TASK BRIEF>
An exact copy of every record is needed, with all pictures omitted.

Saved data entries
+ + + + + + +

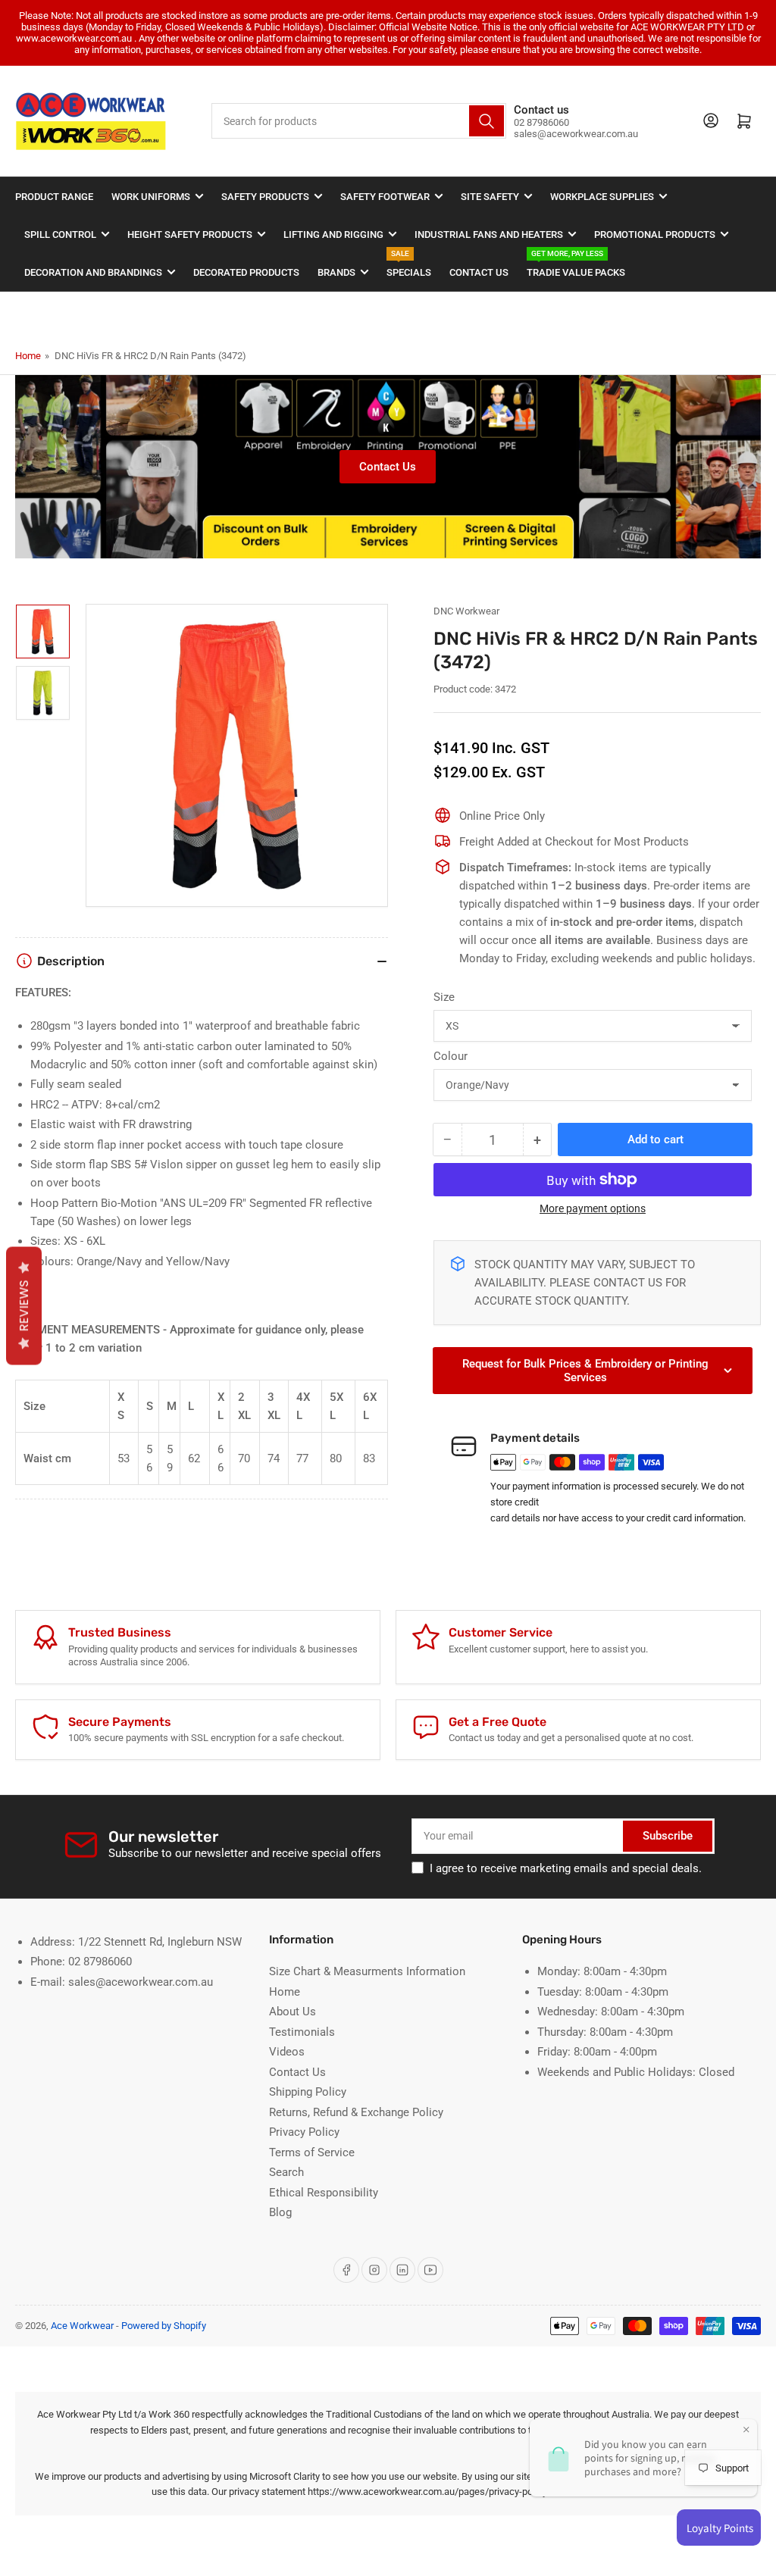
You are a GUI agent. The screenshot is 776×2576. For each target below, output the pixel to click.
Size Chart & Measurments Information (367, 1971)
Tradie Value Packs (576, 265)
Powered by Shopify (163, 2325)
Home (28, 355)
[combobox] (358, 121)
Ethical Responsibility (323, 2192)
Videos (287, 2052)
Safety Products (265, 196)
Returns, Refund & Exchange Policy (356, 2112)
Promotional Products (654, 234)
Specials (408, 265)
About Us (292, 2011)
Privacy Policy (304, 2132)
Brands (336, 272)
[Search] (486, 121)
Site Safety (490, 196)
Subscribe (668, 1836)
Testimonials (302, 2032)
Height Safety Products (189, 234)
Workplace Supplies (602, 196)
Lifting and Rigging (333, 234)
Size (444, 997)
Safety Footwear (385, 196)
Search (286, 2172)
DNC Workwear (466, 611)
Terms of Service (312, 2152)
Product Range (54, 196)
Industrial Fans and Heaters (489, 234)
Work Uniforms (150, 196)
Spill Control (60, 234)
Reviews (24, 1306)
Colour (450, 1056)
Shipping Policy (307, 2092)
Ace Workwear (82, 2325)
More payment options (593, 1208)
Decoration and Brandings (93, 272)
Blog (280, 2212)
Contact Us (478, 272)
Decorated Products (246, 272)
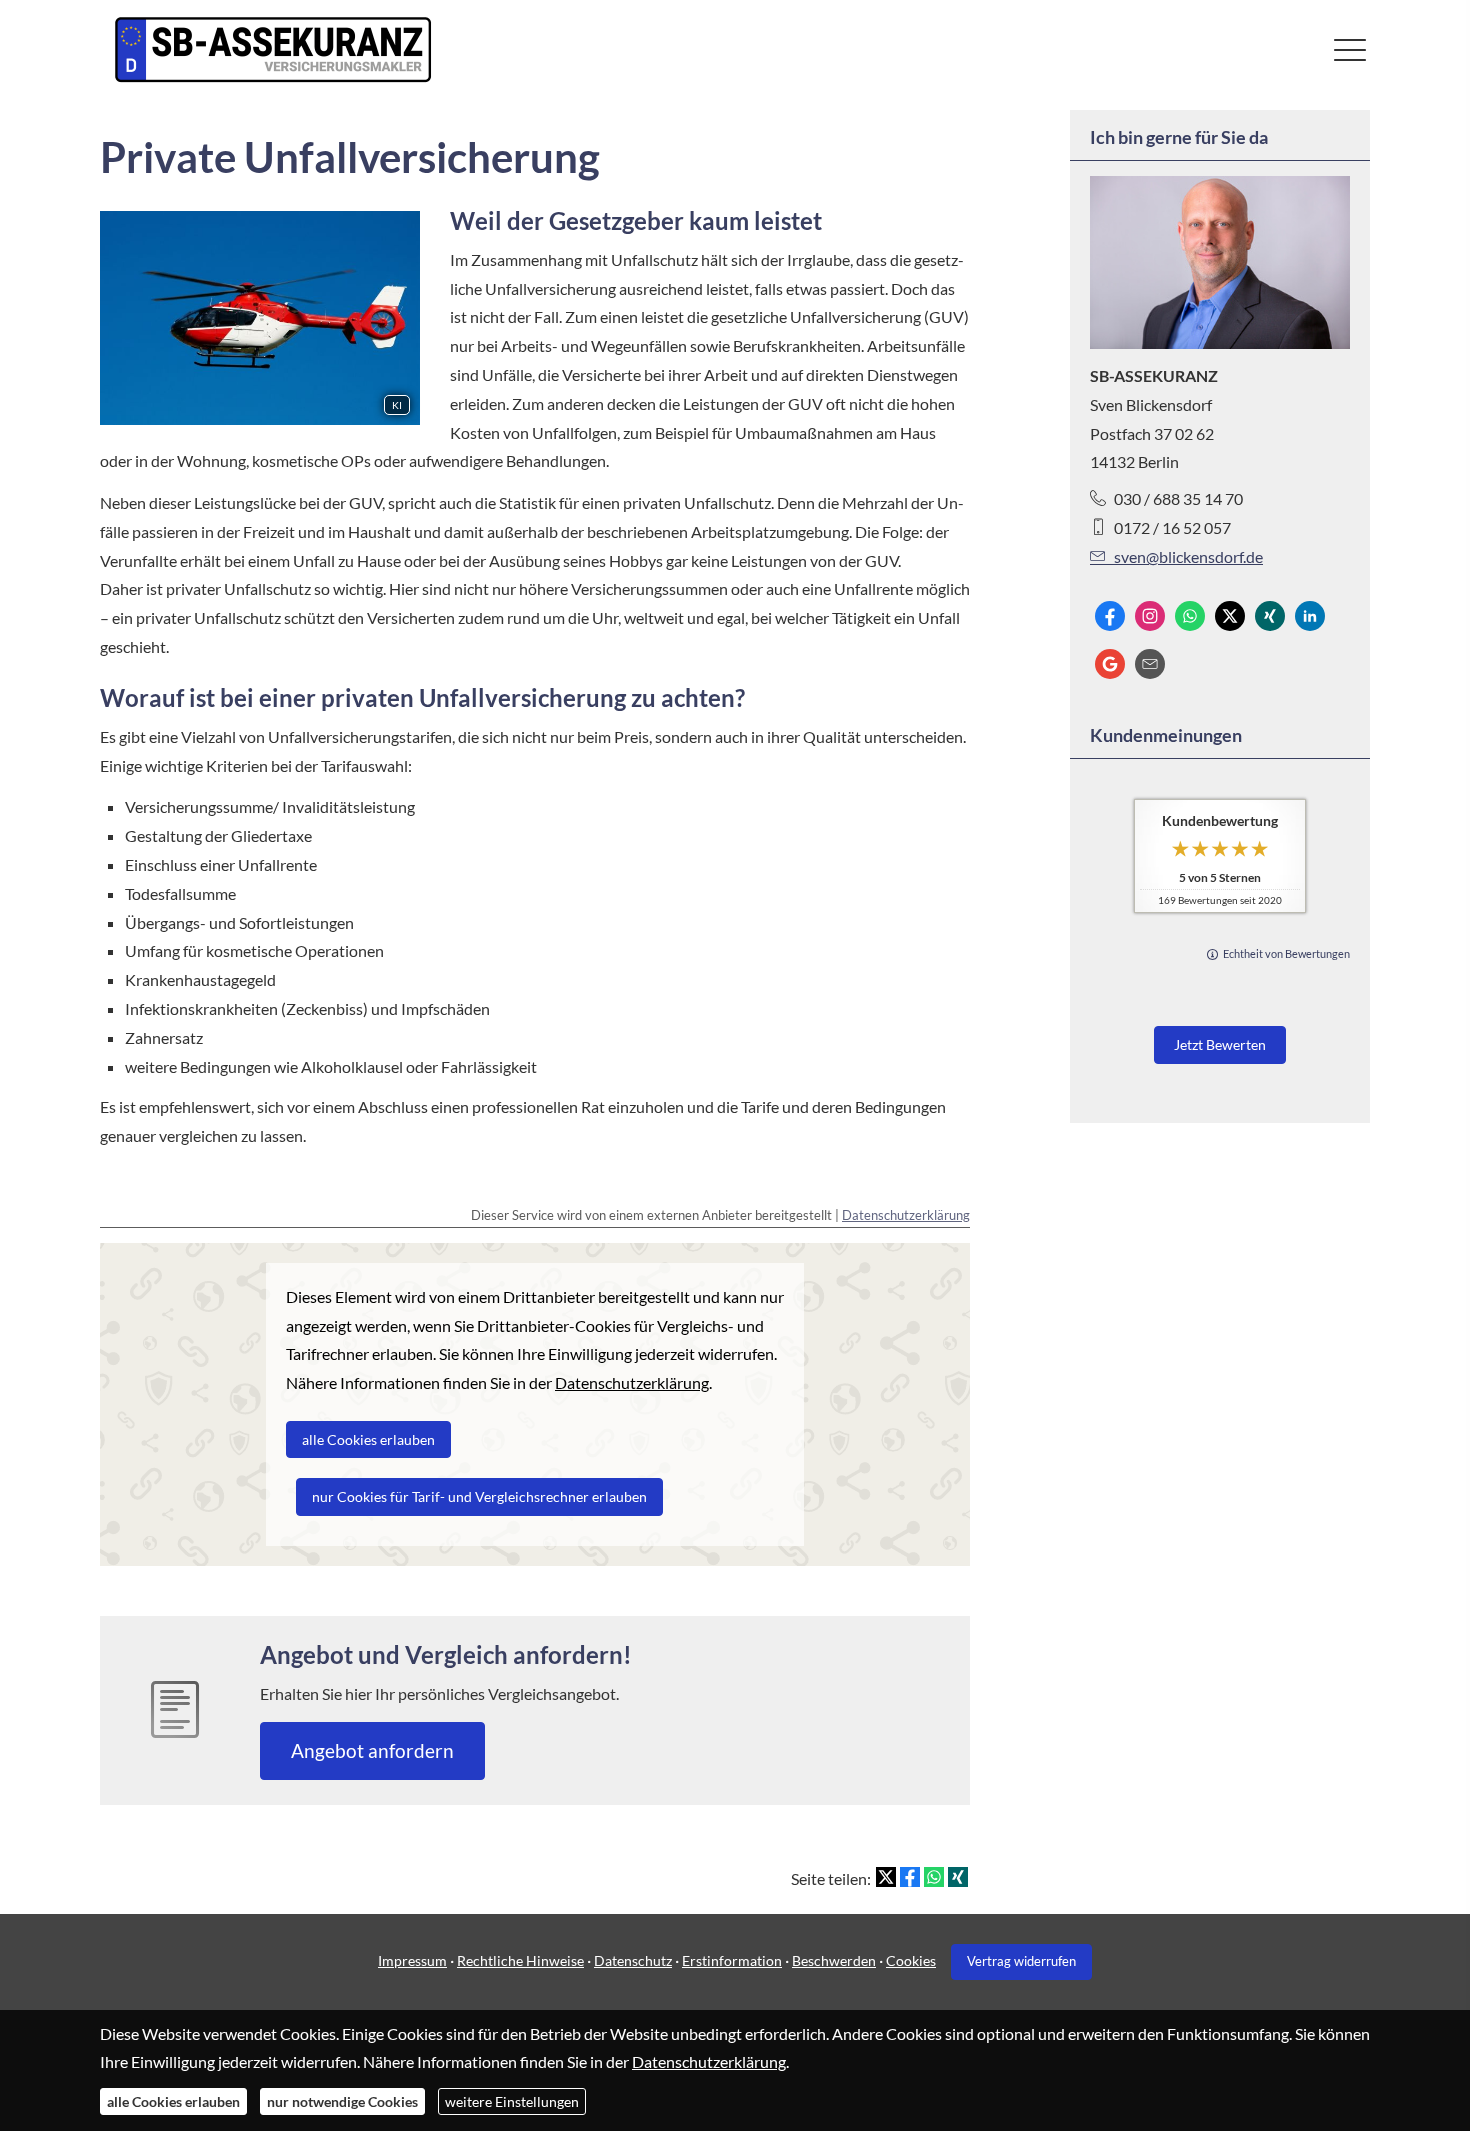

+ + + + + + +

THE COMPLETED TASK>
You are a GUI agent. The screenshot is 776×2576. For each target below, output the pixel to click.
Size Chart & Measurments Information (367, 1971)
Tradie Value Packs (576, 265)
Powered by Shopify (163, 2325)
Home (28, 355)
[combobox] (358, 121)
Ethical Responsibility (323, 2192)
Videos (287, 2052)
Safety Products (265, 196)
Returns, Refund & Exchange Policy (356, 2112)
Promotional Products (654, 234)
Specials (408, 265)
About Us (292, 2011)
Privacy Policy (304, 2132)
Brands (336, 272)
[Search] (486, 121)
Site Safety (490, 196)
Subscribe (668, 1836)
Testimonials (302, 2032)
Height Safety Products (189, 234)
Workplace Supplies (602, 196)
Lifting and Rigging (333, 234)
Size (444, 997)
Safety Footwear (385, 196)
Search (286, 2172)
DNC Workwear (466, 611)
Terms of Service (312, 2152)
Product Range (54, 196)
Industrial Fans and Heaters (489, 234)
Work Uniforms (150, 196)
Spill Control (60, 234)
Reviews (24, 1306)
Colour (450, 1056)
Shipping Policy (307, 2092)
Ace Workwear (82, 2325)
More payment options (593, 1208)
Decoration and Brandings (93, 272)
Blog (280, 2212)
Contact Us (478, 272)
Decorated Products (246, 272)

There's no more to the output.